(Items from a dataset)
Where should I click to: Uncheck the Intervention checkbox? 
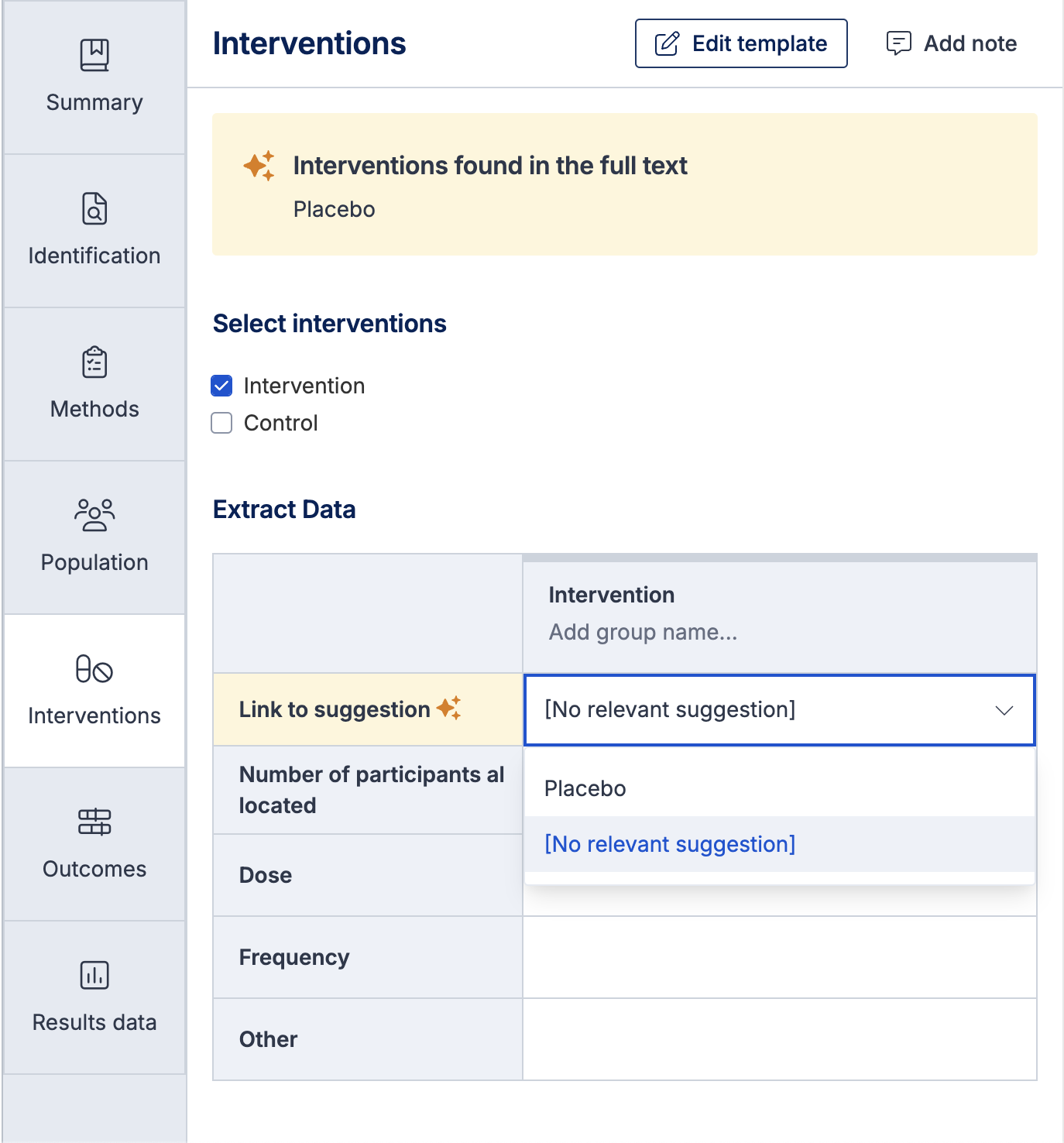click(222, 386)
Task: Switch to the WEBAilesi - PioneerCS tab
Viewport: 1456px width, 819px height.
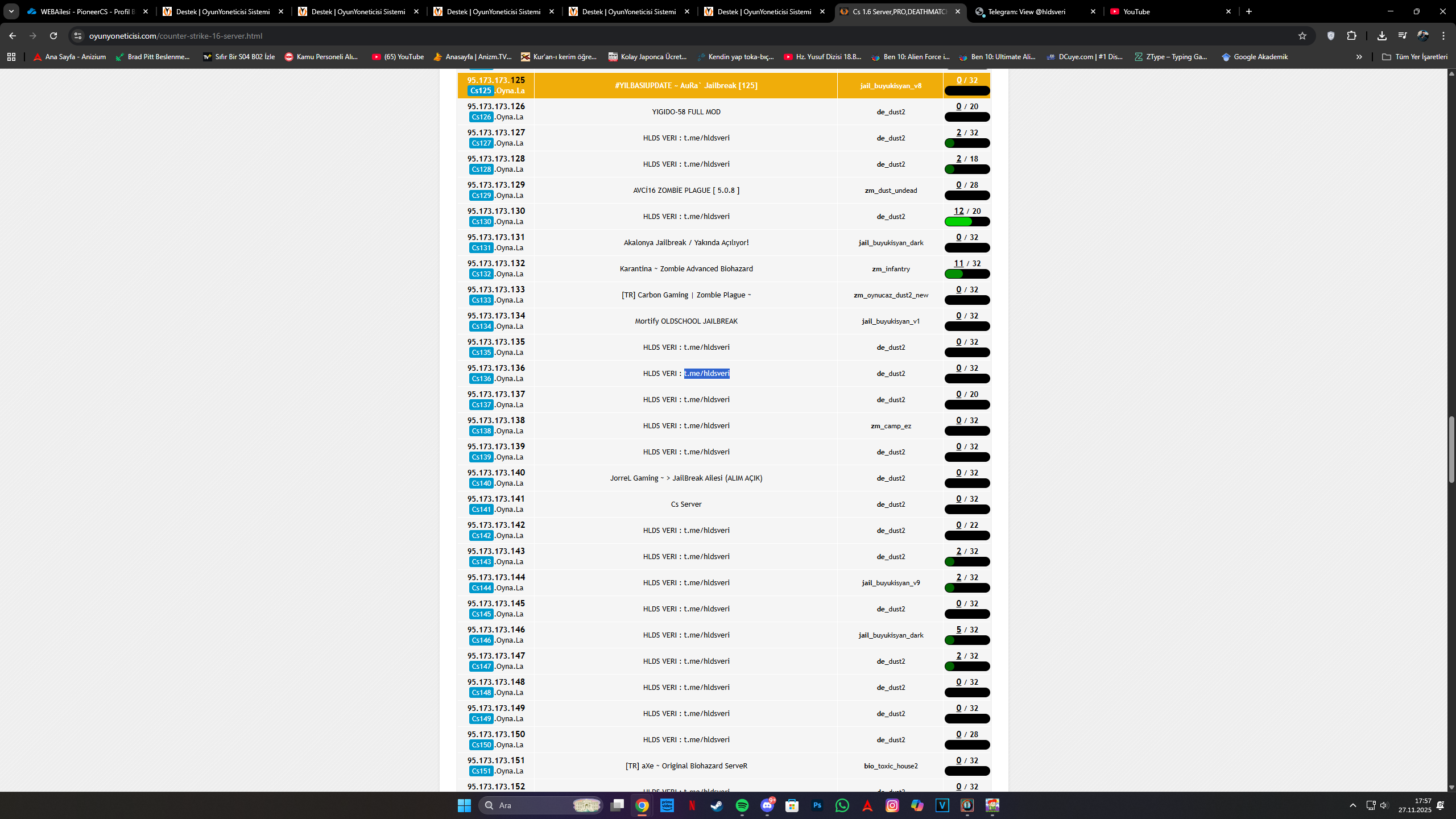Action: pos(88,11)
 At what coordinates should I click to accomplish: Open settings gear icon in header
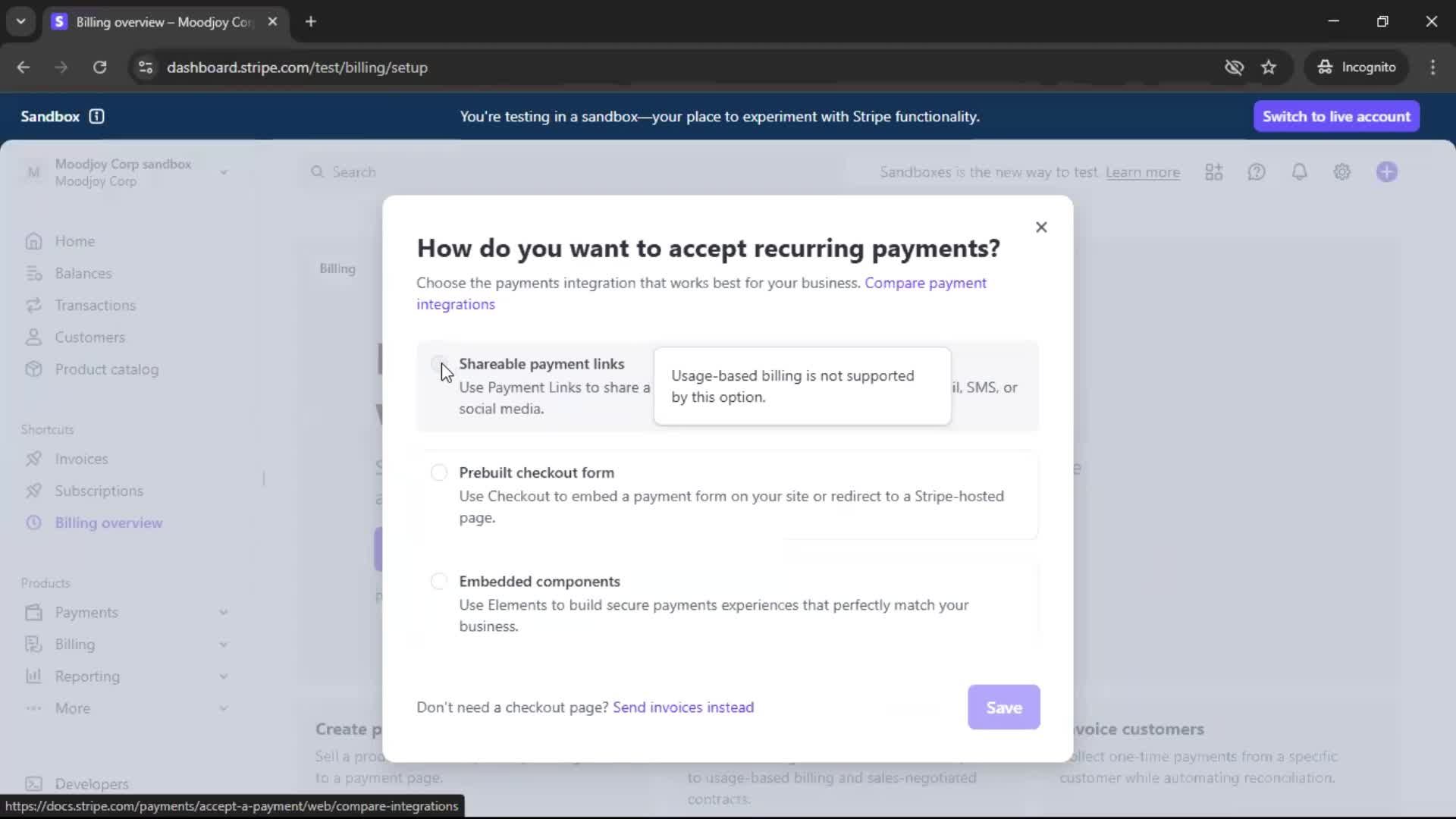pos(1341,172)
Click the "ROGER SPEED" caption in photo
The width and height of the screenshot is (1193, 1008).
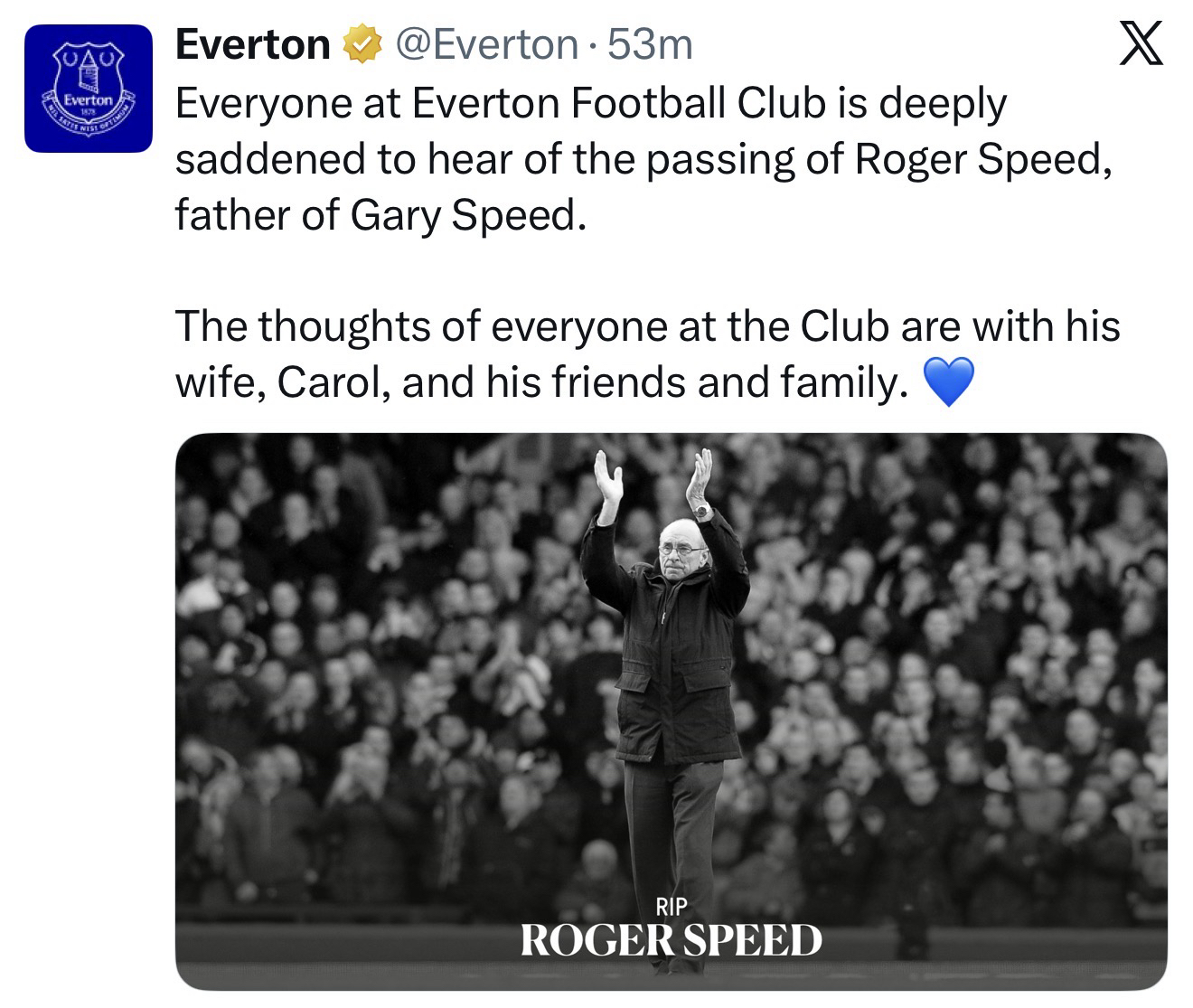pos(671,940)
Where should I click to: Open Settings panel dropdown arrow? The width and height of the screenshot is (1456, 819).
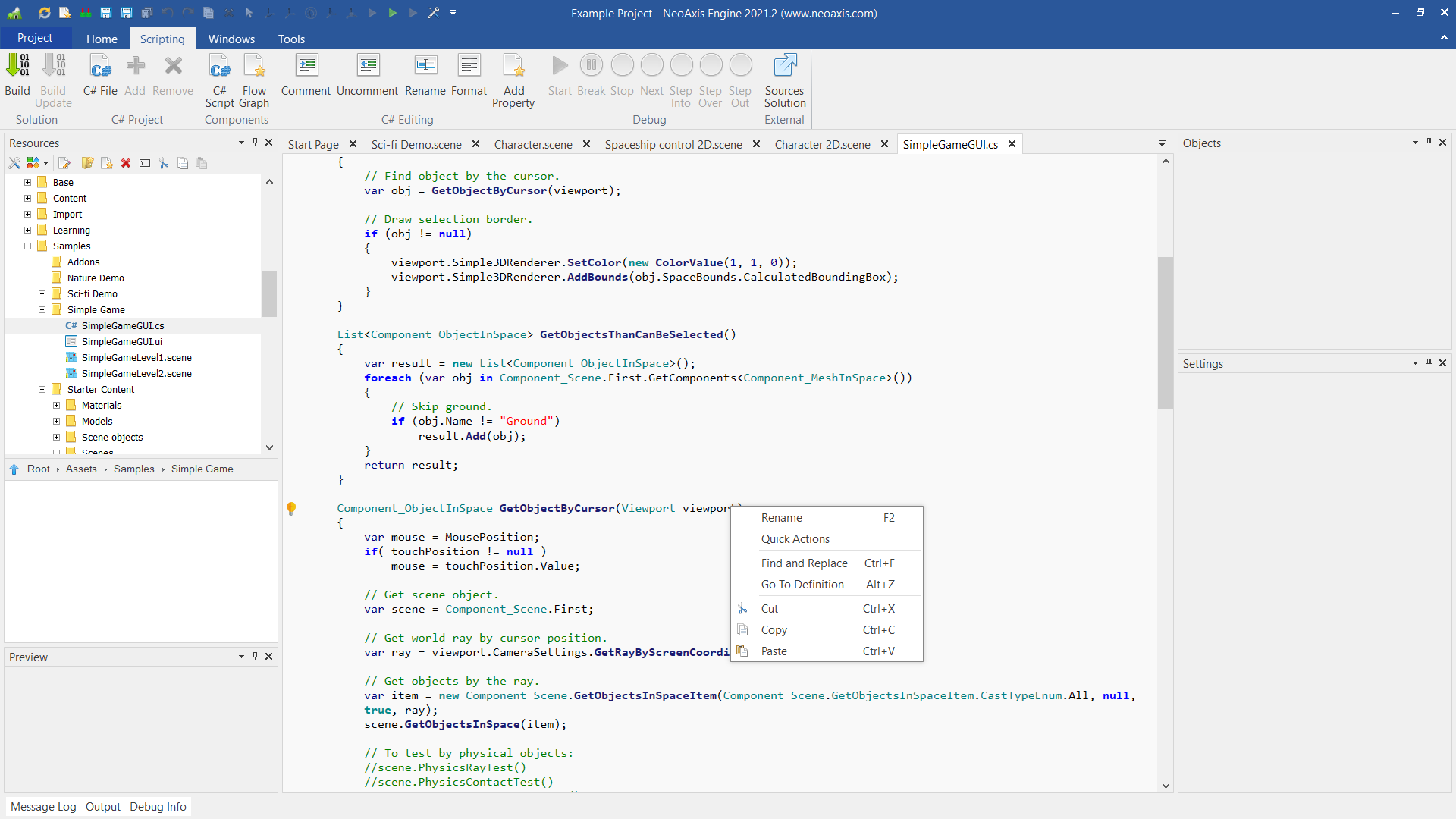(1415, 363)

**Problem statement**: How many lines of the listing contain the string "screenshot"? Reply with the number alone.

**Reply to the task**: 2